# Ford drifting?



## truemule (Sep 12, 2007)

I have a question for all you mechanic and ford guys out there. I have a 2000 F250 Powerstroke. When I drive it feels like the wind is blowing and the truck drifts form side to side. Also when I go to correct the drifting sometimes, it feels like it’s not steering and then all of the sudden grips and causes a slight overcorrection. What could be the cause of this? I have checked my idler arm on the steering and it moves a little but would that cause the truck to sway or drift? 

Thanks in advance for any help,


----------



## Loke (Sep 7, 2007)

Do you have over sized tires and a lift? If so, you probably need a steering stabilizer.


----------



## legacy (Sep 30, 2007)

I had a similar problem on a full size Bronco. It ended up being the axle joints.


----------



## truemule (Sep 12, 2007)

Loke said:


> Do you have over sized tires and a lift? If so, you probably need a steering stabilizer.


There is no lift, the tires are slightly larger thanwhat was stock. (285 instead of 265)



legacy said:


> I had a similar problem on a full size Bronco. It ended up being the axle joints.


Bite your tongue. How would I check for this?


----------



## chet (Sep 7, 2007)

your truck does not have an idler arm, It does have a pitman arm, but there is no wearable joint in it... all the joints are in the tie rods.
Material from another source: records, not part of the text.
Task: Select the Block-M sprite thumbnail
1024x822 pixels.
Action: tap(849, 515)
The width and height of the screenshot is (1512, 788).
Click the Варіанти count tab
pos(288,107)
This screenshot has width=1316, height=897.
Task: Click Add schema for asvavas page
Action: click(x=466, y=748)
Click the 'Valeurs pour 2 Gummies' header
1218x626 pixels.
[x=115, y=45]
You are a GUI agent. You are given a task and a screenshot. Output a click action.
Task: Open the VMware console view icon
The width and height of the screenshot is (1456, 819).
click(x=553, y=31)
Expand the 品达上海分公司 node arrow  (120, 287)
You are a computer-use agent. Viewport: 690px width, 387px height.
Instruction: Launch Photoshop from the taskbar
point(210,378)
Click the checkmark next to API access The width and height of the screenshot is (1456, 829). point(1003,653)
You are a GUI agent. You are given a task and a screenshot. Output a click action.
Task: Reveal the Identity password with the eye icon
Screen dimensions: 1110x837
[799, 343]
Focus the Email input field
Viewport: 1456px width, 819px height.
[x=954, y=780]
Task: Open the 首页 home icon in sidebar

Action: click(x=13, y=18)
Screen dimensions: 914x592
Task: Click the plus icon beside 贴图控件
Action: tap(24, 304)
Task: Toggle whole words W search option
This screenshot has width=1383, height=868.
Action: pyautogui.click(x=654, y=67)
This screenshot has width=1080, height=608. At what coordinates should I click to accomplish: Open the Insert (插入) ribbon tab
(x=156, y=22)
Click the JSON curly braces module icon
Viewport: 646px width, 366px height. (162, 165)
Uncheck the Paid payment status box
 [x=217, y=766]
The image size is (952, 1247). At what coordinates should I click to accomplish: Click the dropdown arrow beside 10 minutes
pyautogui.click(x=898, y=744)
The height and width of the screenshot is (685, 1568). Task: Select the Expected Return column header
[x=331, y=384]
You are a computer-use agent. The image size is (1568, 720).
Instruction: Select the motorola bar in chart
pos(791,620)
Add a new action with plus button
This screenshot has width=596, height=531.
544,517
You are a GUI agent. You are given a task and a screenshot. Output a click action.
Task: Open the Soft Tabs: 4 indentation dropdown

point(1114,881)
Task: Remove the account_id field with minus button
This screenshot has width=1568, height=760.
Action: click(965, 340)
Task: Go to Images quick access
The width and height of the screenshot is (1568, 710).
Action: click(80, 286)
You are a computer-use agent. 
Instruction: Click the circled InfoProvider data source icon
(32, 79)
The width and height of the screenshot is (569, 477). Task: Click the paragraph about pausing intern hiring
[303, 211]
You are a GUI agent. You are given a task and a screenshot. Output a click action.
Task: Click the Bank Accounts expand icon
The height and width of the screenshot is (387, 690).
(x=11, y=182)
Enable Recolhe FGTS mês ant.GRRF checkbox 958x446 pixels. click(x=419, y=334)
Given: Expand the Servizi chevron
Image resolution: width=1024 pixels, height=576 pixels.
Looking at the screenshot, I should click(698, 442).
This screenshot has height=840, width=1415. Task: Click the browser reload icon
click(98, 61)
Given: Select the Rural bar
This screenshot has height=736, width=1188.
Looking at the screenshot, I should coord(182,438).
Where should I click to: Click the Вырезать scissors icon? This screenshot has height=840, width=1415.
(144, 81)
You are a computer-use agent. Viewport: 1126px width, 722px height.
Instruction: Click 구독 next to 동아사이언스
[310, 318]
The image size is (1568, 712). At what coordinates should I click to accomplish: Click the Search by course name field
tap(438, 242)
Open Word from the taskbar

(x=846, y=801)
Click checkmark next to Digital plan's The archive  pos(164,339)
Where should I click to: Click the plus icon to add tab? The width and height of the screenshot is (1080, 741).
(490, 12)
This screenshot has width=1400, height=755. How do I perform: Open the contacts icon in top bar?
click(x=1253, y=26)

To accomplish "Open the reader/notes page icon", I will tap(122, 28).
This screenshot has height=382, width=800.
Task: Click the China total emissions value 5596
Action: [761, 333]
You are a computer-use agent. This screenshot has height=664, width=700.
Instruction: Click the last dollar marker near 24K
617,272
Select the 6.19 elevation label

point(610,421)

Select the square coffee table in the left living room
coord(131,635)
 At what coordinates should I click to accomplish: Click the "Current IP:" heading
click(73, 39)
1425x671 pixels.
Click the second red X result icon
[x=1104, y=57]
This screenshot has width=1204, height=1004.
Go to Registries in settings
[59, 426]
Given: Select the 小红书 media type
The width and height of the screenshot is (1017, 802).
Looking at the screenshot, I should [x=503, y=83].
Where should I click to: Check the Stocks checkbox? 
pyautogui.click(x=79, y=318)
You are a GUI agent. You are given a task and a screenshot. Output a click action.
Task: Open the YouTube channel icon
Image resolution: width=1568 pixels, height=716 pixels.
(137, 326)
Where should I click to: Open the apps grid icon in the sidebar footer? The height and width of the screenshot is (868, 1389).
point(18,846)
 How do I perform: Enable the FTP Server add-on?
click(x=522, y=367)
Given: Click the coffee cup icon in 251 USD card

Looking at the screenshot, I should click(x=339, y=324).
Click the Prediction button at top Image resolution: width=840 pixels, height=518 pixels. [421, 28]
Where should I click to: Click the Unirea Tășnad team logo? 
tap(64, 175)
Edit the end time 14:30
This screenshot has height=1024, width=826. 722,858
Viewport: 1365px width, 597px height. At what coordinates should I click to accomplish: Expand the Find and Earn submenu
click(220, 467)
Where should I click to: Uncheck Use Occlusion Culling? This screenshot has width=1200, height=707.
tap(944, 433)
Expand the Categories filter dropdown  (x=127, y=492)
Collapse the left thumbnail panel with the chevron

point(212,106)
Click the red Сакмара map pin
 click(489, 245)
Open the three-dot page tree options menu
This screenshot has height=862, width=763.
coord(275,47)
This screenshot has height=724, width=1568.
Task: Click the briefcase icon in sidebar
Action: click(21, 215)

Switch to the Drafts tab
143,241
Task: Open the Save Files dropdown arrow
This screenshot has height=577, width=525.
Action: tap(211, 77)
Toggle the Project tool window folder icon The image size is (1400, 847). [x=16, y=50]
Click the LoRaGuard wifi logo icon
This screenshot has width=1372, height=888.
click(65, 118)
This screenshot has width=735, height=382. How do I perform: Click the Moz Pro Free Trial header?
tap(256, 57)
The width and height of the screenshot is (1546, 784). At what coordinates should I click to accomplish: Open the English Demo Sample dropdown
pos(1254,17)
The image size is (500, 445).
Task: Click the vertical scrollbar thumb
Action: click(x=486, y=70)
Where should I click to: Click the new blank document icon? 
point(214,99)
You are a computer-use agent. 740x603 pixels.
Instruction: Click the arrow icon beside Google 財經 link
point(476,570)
My vote is for ball joints, particularly the upper. When it wears, it causes a variance in caster, causing exactly the conditions you describe.


----------



## truemule (Sep 12, 2007)

chet said:


> your truck does not have an idler arm, It does have a pitman arm, but there is no wearable joint in it... all the joints are in the tie rods.
> 
> My vote is for ball joints, particularly the upper. When it wears, it causes a variance in caster, causing exactly the conditions you describe.


Thanks chet, Can I look at this myself to see if I can Identify it? Or is this something that needs to be taken apart and checked by a mecahnic? Also If I had to replace the uppers joints should I replace the lowers at the same time?


----------



## firedawg (Dec 20, 2007)

I have a 99 F-250 Ford....just got new upper and lower ball joints....if you have more than 50,000 to 65,000 miles on it thats more than likley what it is....especially with the powerstroke and if you tow alot.....also they are not cheap, if you fix it yourself you need to rent a ball joint press because they are pressed in. I also had to get new shocks, a new tie rod, and new brakes and a alignment of course.....break out the check book


----------



## chet (Sep 7, 2007)

yes do all 4 balls at the same time
also it would be easy to do the axle joints while the knuckle is off


----------



## truemule (Sep 12, 2007)

Thanks guys for all your help. It ended up being a bad tie rod and an adjustment on the steering gear box.


----------